後部座席からレミントンM1100(散弾銃)とシグSG550(突撃銃)を取り出しシグをベルトで肩掛けにする。


「私の入団試験はまだ終わってないんでな」

 そう言ってクリスは初めて微笑んだ。


 その背後にはダイナーの主人と枯れ木老婦人をはじめとするRed coveredの大群が近づいていた。頭上には赤い雲。黒髪の美少女がその前に立つ。

 狂気で塗りたくった赤と黒の構図。カイルはそれをとても美しいと感じた。

「この道をまっすぐ行けば村を出られる。アーカムまでブレーキを踏むなよ」

 そう言うとクリスはおぞましい試験に戻るべく背中を向けた。

「クリス……」

「とっとと行かないとお前もやばいぞ。それと遺産はもう諦めろ、な」

 車は猛スピードで走り去った。


「お前らはクリス・ハートマン様の入団試験最終問題だ。一気にくそ貯めにぶちこんでやるよ」

 やまぬ銃声と赤いしぶきの中で踊るクリス。


 代々海軍エリートを輩出したハートマン家にあって女児として生まれたクリスは、年の離れた兄2人と明確に区分けされて育てられた。

 兄たちは父と同じく海兵隊マリーンに所属するが、次兄のジェフリーはMIA(作戦中行方不明)になり、父は中東で戦死した。

 喪失感に囚われたクリスはある日、カルト教団に生贄として誘拐された。そこから助け出してくれた男が所属していた組織がイエローサインである。

 イエローサインは、マリーンやコミックのヒーローチームとは違い、『名状しがたきもの』という超越的存在に仕える集団であった。早い話がこれもカルトだ。

 歴史の影でそれぞれの神を奉じる組織が暗躍し、そして戦っている。一説によると最初の人類文明の前からずっと。

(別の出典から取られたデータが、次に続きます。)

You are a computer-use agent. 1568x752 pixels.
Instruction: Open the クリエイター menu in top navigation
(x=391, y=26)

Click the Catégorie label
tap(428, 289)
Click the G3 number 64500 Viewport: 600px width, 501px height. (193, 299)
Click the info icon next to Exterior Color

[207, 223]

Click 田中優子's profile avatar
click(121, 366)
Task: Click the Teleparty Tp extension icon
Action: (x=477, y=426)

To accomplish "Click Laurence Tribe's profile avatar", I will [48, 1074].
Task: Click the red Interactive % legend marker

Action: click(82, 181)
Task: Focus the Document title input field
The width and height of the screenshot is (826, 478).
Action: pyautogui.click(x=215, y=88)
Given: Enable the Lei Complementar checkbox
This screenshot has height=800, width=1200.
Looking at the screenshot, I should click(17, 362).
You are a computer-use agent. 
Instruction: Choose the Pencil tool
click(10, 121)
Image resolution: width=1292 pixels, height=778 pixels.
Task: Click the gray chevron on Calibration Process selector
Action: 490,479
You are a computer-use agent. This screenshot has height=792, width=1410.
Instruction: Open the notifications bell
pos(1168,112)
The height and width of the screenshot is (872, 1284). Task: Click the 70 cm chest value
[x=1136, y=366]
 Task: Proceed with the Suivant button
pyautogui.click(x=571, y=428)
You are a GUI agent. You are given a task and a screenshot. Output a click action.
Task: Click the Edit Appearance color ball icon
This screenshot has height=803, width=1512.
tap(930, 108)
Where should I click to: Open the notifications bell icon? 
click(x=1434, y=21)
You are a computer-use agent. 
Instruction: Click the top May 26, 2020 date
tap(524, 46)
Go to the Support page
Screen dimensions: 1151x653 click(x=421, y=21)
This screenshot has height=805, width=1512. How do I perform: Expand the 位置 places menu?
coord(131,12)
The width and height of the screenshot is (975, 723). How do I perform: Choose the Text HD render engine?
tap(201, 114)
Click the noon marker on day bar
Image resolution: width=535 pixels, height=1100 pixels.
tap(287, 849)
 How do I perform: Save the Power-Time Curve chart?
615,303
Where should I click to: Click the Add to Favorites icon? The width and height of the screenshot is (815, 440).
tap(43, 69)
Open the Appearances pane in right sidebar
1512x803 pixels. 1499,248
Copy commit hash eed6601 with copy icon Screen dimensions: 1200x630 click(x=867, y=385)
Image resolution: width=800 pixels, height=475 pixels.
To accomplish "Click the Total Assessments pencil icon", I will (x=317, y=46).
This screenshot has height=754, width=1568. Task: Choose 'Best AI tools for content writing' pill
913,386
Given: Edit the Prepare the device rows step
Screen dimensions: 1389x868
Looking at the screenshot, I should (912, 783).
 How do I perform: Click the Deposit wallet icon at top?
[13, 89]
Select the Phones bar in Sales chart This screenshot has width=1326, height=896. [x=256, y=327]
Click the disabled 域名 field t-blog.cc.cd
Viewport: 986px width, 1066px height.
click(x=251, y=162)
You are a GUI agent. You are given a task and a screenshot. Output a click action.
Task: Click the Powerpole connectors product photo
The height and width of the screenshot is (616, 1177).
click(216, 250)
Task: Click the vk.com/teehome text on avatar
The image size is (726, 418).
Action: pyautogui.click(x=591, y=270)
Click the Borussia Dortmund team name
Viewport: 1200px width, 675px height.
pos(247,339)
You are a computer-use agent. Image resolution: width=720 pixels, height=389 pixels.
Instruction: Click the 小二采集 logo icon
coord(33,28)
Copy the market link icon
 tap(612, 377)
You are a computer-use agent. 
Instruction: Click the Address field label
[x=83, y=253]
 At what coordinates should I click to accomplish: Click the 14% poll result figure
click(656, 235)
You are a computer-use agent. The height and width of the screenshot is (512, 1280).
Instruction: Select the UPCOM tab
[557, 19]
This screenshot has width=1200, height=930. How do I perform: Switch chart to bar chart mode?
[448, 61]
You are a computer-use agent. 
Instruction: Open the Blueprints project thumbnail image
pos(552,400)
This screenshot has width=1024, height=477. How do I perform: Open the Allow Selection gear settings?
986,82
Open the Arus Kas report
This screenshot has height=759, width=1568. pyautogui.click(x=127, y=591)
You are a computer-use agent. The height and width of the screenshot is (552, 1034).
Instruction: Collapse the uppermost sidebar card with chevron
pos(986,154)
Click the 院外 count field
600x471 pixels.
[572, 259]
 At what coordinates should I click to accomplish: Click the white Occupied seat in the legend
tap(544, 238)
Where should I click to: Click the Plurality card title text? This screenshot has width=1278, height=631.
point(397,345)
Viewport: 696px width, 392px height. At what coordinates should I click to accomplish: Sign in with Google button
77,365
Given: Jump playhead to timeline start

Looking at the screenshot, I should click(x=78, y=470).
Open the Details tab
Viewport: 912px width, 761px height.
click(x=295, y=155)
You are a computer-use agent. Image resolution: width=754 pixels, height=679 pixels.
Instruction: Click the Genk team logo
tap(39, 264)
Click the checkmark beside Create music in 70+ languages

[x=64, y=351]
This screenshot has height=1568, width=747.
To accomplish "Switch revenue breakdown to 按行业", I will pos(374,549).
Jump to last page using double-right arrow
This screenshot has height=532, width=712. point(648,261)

 その事実を目の当たりにした彼女は慄然すると同時に、強く惹かれた。

 そして、イエローサインは常に優秀な戦力を求めており、性別を問うこともない。

 軍人の家系の血が、戦いを求める血が、彼女の背中を押す。

 彼女がハイスクールを抜け出して、イエローサインと接触するのは時間の問題だった。

 イエローサインの戦士達は、お前の実力を見せろと言った。

 ちょうど彼らが調査内偵していたアーカム郊外に住む魔術師の召喚実験の確認報告。場合によっては対処。

 その入団試験はもうすぐ終わりそうだ。


 落第という結果で。


 Red coveredを片づけたクリスは熱を帯びたショットガンとアサルトライフルを投げ捨てた。これ以上使うには冷却と整備が必要だ。つまりそれくらいまでに撃ちまくったということになる。

 


 そして今、頭上を覆う『最後に現れる雲』がクリスの激闘を無に帰すべく、ゆっくりと低く迫ってきていた。

 弾丸はおろか、手榴弾もナパーム弾も通用しない異界の存在。

「ウィップはいつもこんな馬鹿げた存在と戦ってたのね……」

 ポツリとつぶやく。垂れ下がる黒髪の中で黒縁眼鏡が小さく震えている。



「俺をウィップと呼ぶな」

 背後からクリスの両肩を抱きとめたのは黒い長革手袋の手。

 振り返ろうとしたところを、ぐいと戻された。

「ここまでやれと言ったつもりはなかったんだがな。あとは見ていろ」

 彼女の横を通り抜けて行ったマントの背中。


 赤い雲のさらに上空から迫る複数の影。

 彼女はそれに見覚えがあった。それどころか騎ったこともある。

 名状しがたきものハスターの眷属、有翼生物バイアクヘー。

 今、その数体のバイアクヘーにまたがるのはイエローサインの戦士たち。

「なあ、ヨハンよ。今日、俺の出番なさそうだな。あれが相手じゃ弾丸たまが通り抜けちまう」

 スキンヘッドに異国文字のタトゥーを入れた黒人青年が両手に構えたサブマシンガンを所在無げに振り回した。

「デック、あなたはいい加減に呪文も覚えたらどうなんです」

 茶色い髪を丁寧になでつけた白皙の青年がたしなめる。両手に持った気味の悪い呪具は気の滅入りそうな光を明滅させている。

「おう、クリス。さすがはハートマン家の末っ子だ。ひとりであれだけの赤い糞どもを壊滅させるたあ、兄として鼻が高いぞ」

 ウェーブの入った金髪に青い目の青年がボウイナイフを振りかざした。右の頬を縦に走る古傷は、彼が海兵隊員として最後の任務についたときに負った傷だそうだ。クリスの兄、ジェフリー。

 他にも数名のイエローサインの戦士たちがめいめい遊弋している。


 そして、滑空してきたフリーのバイアクヘーに飛び乗ったのはカウボーイハットに黒いドミノマスクの男。

「では始めるぞ、イエローサインの同志諸君」



 魔術師バーナード・ビリンガムが命と引き換えに召喚した『最後に現れる雲』を元いた次元に送り返すことに成功したイエローサインのメンバーはめいめい夜の空に消えていった。



 地上で仰ぎ見ることしかできなかったクリスの元に、4体のバイアクヘーが降りてきた。

 ウィップアーウィル、ジェフ、ヨハン、デックの4人を迎えるクリスの表情は気怠さに加え、失意がありありと浮かんでいる。

「今回の入団試験の結果を伝える。クリス・ハートマン、君は実によくやった。しかし、最後の敵が出てきた時に自分一人で戦うことを選ばず、我々を呼ぶべきだった」

 ウィップアーウィルが朗々と告げる。デックが口をはさんだ。

「以前に言ったじゃないか。お前は状況を見ずに撃とうとする。それでは長生きできないぞって」

 その通りだ。戦うことに没頭してしまい、組織への連絡を怠った。

「及第点には一点足りずと言ったところじゃねえの。次また頑張れ次。また糞見てえな化け物を―――」

 銃声。

 ジェフの背後に音もなく忍び寄り、その頸を食いちぎろうとした全身真っ赤なシェトランドシープドッグが横たわった。枯れ木老婦人の飼っていた犬だ。

「これで全滅……」

「す、すまねえな」

 リボルバーに残しておいた自決用の一発が兄の命を救った。

「貴重な同志の危機を救ったのは加点対象でよいのでは?」

 ヨハンがウィップアーウィルに進言する。冷たそうな顔をしていながら、たまに粋なことを言う。

 ウィップアーウィルは

「銃の効かないグレートオールドワン対策としてしっかり呪文を習得するんだな、クリス。デックお前もだ」

と告げた。デックが両手で頭を覆う。

「え、私は……」

ヨハンがスッと鏡を差し出す。

「イエローサインの正式メンバーは黄色のもので身を飾ります」

鏡に映ったクリスの眼鏡の縁の色は黒ではなかった。ダサい……。